本文:
◆ ◆ ◆

J2ベガルタ仙台の伊藤彰新監督(49)が7日、オンラインで就任会見を行い、1年でのJ1復帰を誓った。6日に原崎政人前監督(48)の解任と伊藤監督の就任が発表された。仙台市・泉サッカー場で行われた練習に初合流した新指揮官は残暑の中約2時間、選手たちに身振り手振りを交えて、熱く指導した。次節は10日、大分と敵地(昭和電ド)で対戦する。
4連敗で4位に停滞するチームに新たな風が吹き込んだ。リーグ戦も残り8試合でJ2自動昇格圏内の2位とは勝ち点10差と厳しい現実も、伊藤新監督が持ち前の熱さで選手を指導。初合流となったこの日には最初のあいさつからジェスチャーを交え「クラブ、スタッフ、選手とチーム全体で同じ方向を向いて必ずJ1を勝ち取ろう」と共通認識を改めて持ち、一致団結した。
練習途中では大声を張り上げ事細かに動きを指示。休憩時間にも選手たちと積極的にコミュニケーションを取るなどチーム再建に積極性を見せた。戦術面の引き出しを多く持つ指揮官はピッチ中央で約20分間、ホワイトボードにみっちりと書かれた作戦を説明。その後にフルコートの紅白戦を10分×4本行い、個々の能力や特長を見極めた。「しっかりと伝えたことをイメージしながらやってくれた。まずはやってみようという姿勢も見えましたし、いいプレーをしてくれ、いい一日だった」と好感触だ。
オンライン会見で改めて就任の経緯を話した監督。J1磐田を解任されたのが、8月14日。仙台からは5日に打診があったことを口にし、「昇格に向けてどう戦っていくか、その先にあるクラブがどういう風にチームを大きく構築していくという未来のところの熱い気持ちに共感できたことがいっぱいありました」と明かし就任を即決した。

◆ ◆ ◆

課題:
1. ベガルタ仙台の記事によると、伊藤監督が初合流した練習でのフルコートの紅白戦は何分を何本行いましたか。
2. ベガルタ仙台の記事を、最後の文の後から書き継いでください。

データ:
◆ ◆ ◆

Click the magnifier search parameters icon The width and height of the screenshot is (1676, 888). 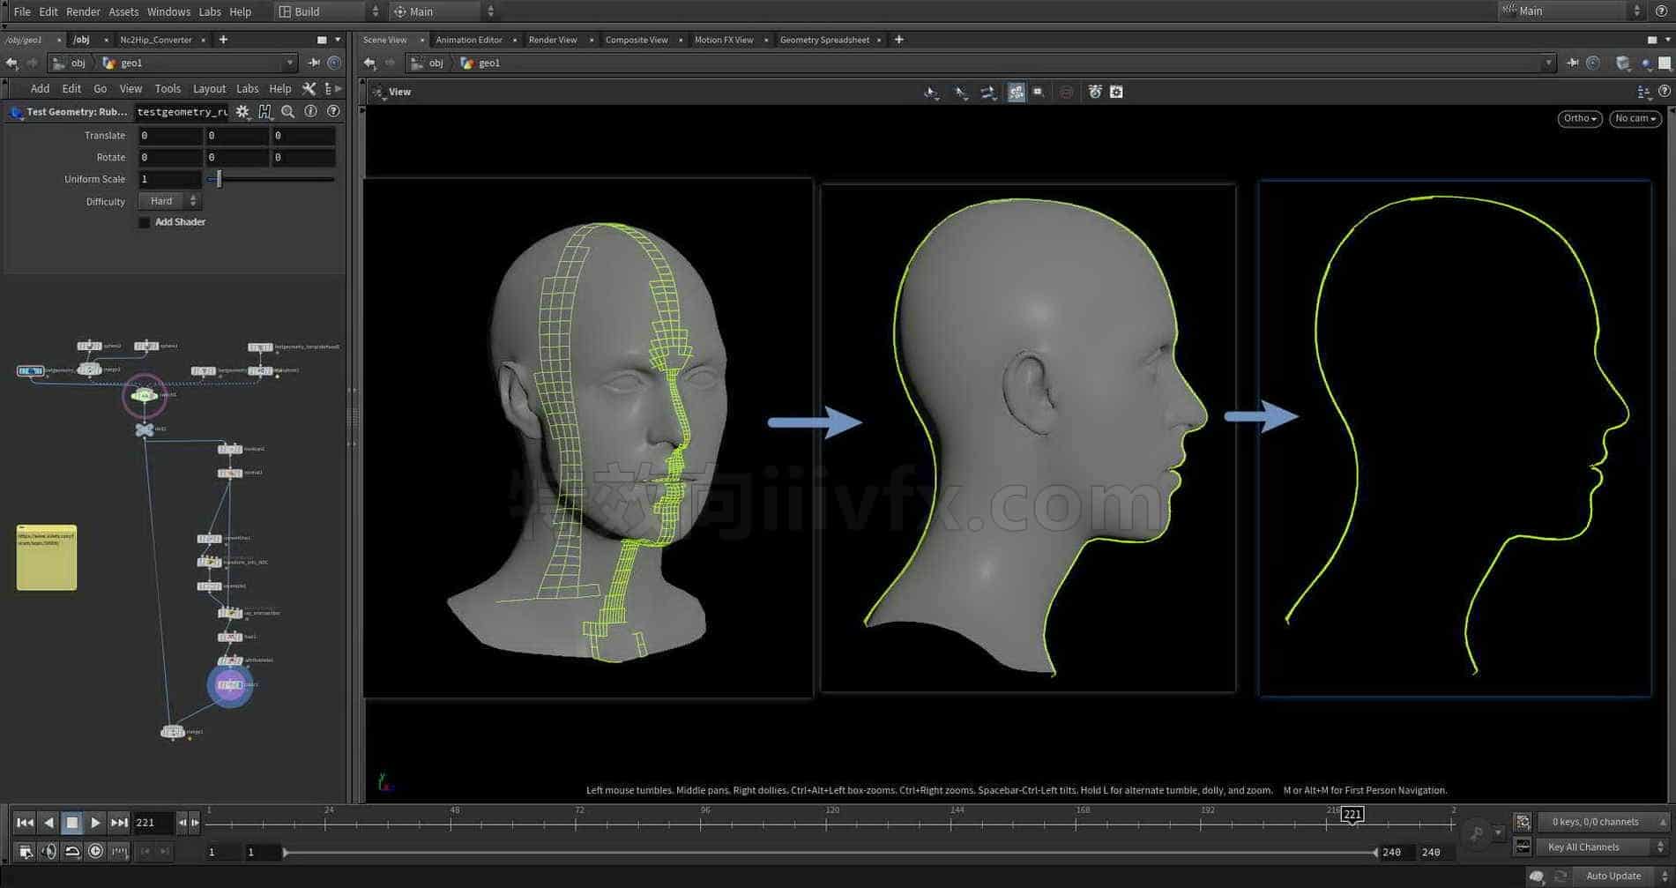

◆ ◆ ◆

解答:
1. 10分×4本です。

2.
就任から4日で勝ち点3差の6位・大分と上位対決が待っている。初采配で昇格にかかわる負けられない相手に「ボールを握るのが得意なチーム。しっかりと点を取れる選手たちがいる」と警戒。「高い位置でプレッシャーをかけられるような状況をつくるのが重要」と強気な守りで主導権を握る姿勢だ。攻守に精彩を欠き自信をなくしつつあるチームには「ここ4試合では先に点が取れていない。最初の15分、20分を前に前にとアグレッシブに戦うことを意識していきたい」と序盤から攻撃的なサッカーで流れをつかみ、勝利を狙う。(山崎 賢人)
◆伊藤新監督に聞く
―ベガルタ仙台のイメージは?
「現役時代アウェーでユアスタに来ていましたけどすごく熱狂的なファンがいるチーム。ファン、サポーターの後押しは今回絶対に必要になってくると思いますし、素晴らしいサポーターたちと戦えることに喜びを感じています」
―現在のチーム状況や戦力のイメージは?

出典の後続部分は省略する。